Although definitions of “sustainable” can vary, most mutual funds and pension plans that pursue sustainable investing analyze companies based on environmental, social, and governance criteria, or ESG for short.

Environmental criteria can include issues such as carbon use, pollution, and clean water. Virtually every company has some degree of environmental impact, from the obvious heavy industries to the not-so-obvious white-collar executives racking up air miles.

Social criteria can touch on things like employee wellness, impact on communities, and presence in conflict regions. Keep in mind that ESG issues are usually considered not only at the head office level, but throughout a company’s entire global supply chain.

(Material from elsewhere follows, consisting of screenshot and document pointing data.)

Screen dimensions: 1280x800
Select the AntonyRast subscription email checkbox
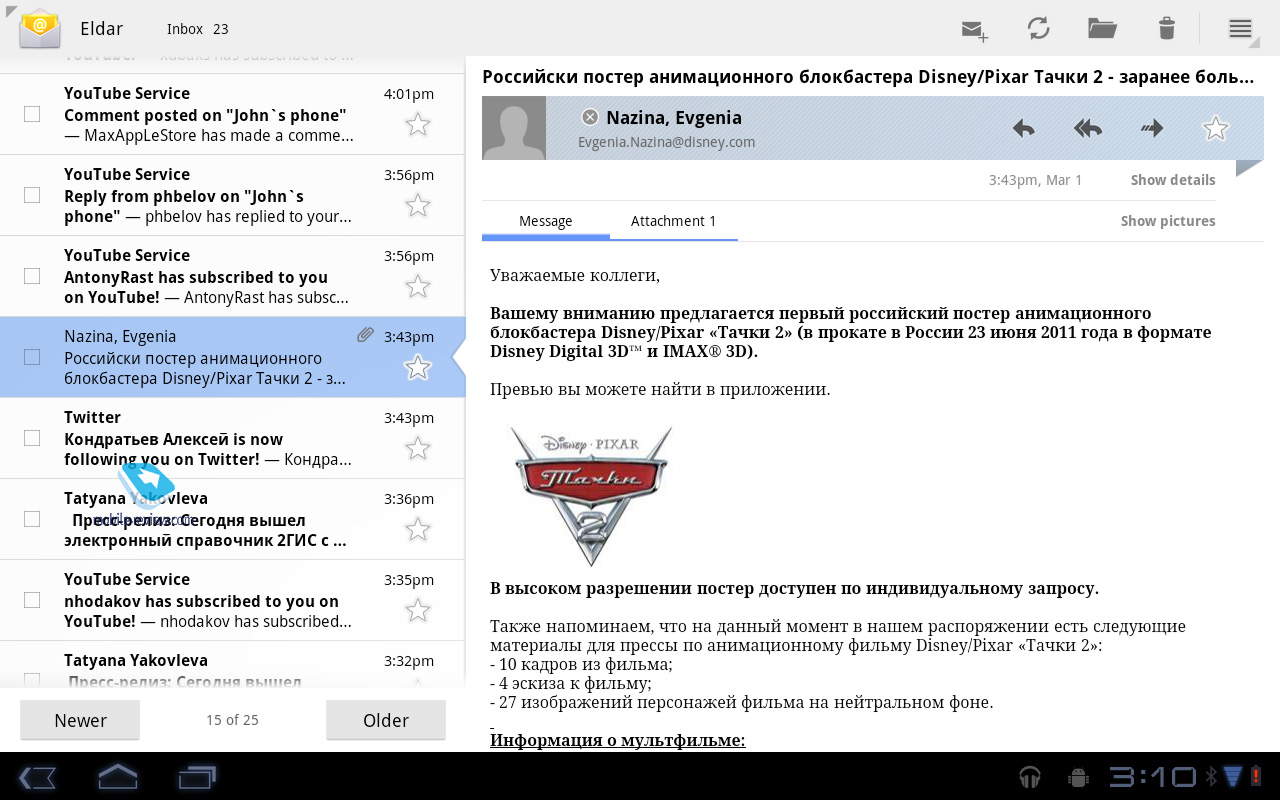[x=32, y=276]
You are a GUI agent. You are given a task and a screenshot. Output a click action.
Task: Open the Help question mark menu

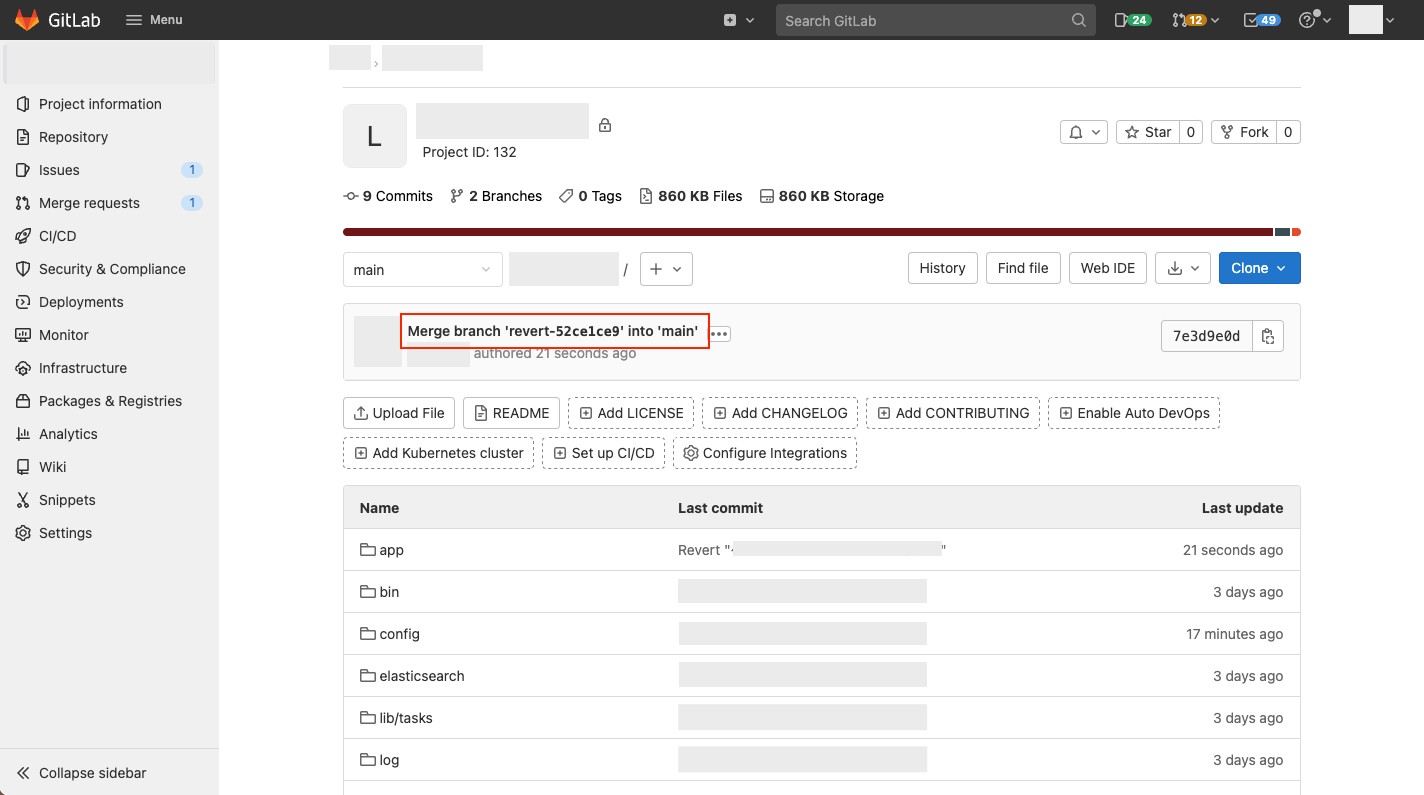tap(1313, 20)
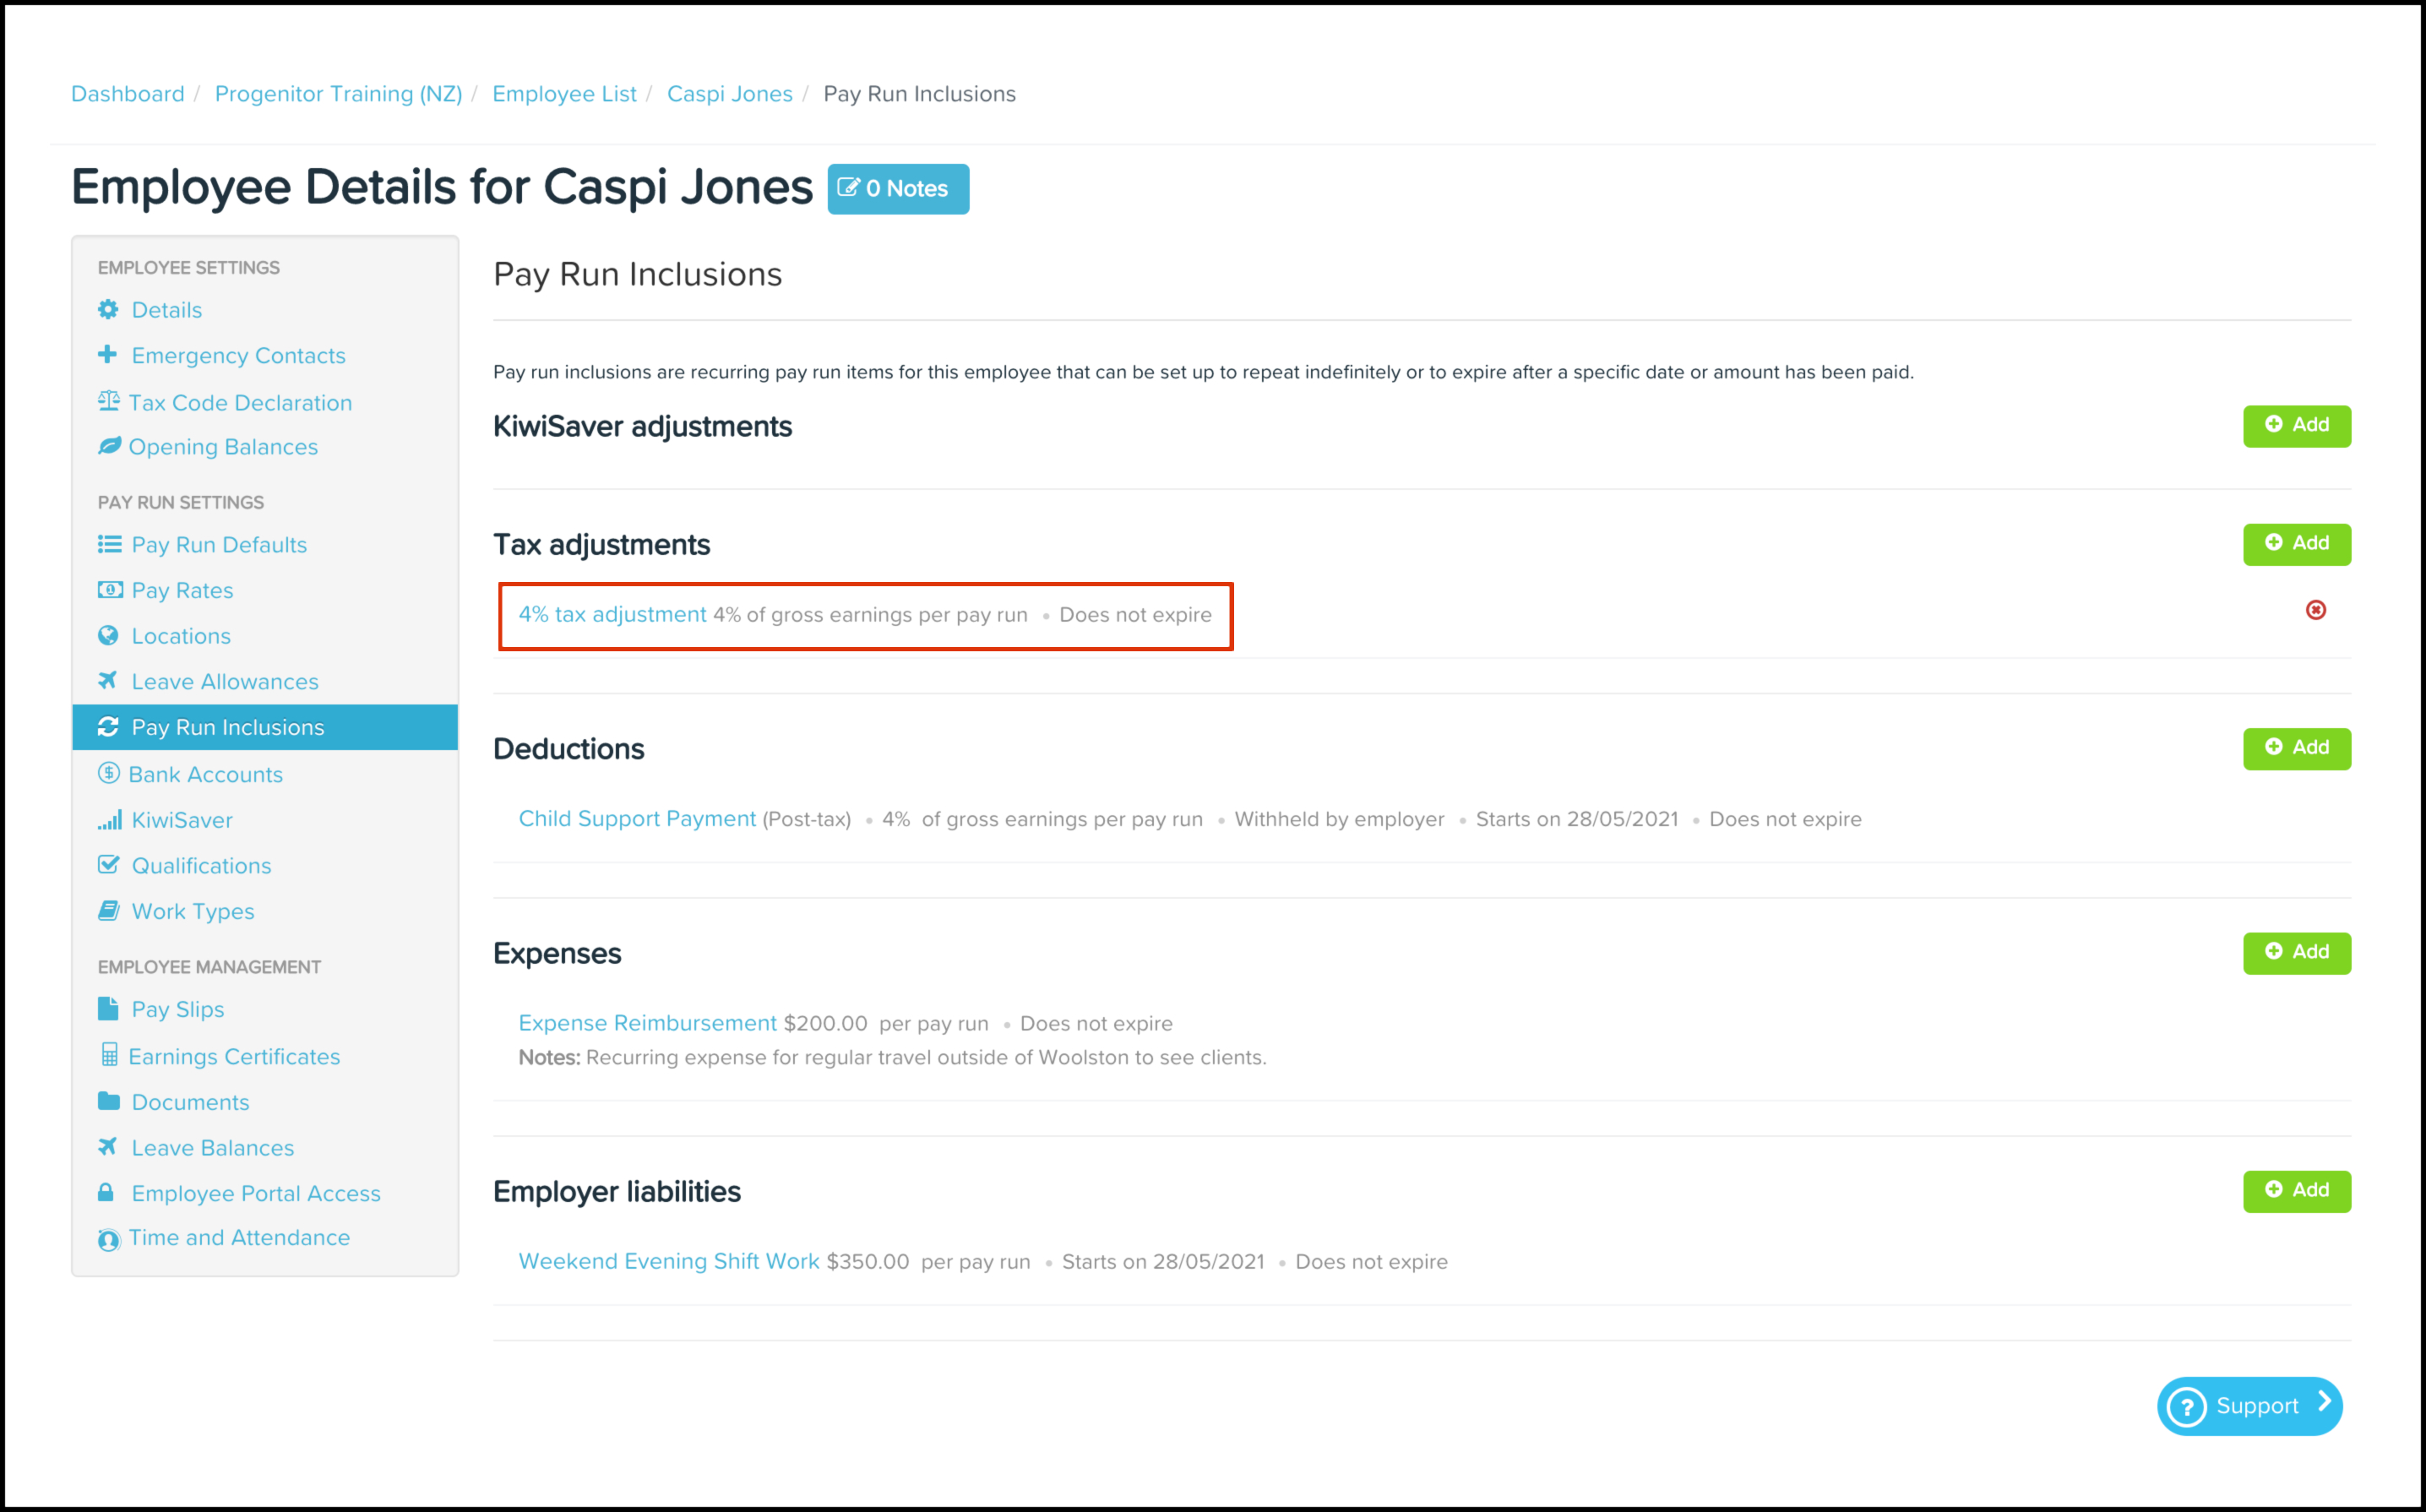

Governance criteria generally relate to how a company is run, from its code of conduct and the diversity of its board of directors, to its quality of risk management and history of run-ins with regulators, lawmakers and tax authorities.

Many investment managers or ESG rating agencies will score companies based on dozens or hundreds of individual criteria within these three categories.

Investing through a sustainable lens

In the past, sustainable investing was sometimes criticized as a feel-good effort that came at the expense of investment returns. While there is still some debate around this point, there are compelling reasons behind its move into the mainstream.

For one thing, the approach has changed. In the early days, “exclusion” strategies were popular, which meant forbidding entire industries, such as tobacco, alcohol or weapons. Today, most portfolio managers use a more forgiving “integration” strategy, which permits a wider range of businesses as long as they exhibit suitably progressive practices. As a result, performance trade-offs appear to be diminishing.

At the same time, many of the biggest companies are becoming more sustainable by choice. Sustainable investing is taking on a double meaning, as business leaders increasingly realize that strong ESG scores not only help sustain our shared environment and social fabric, but also their long-term profitability.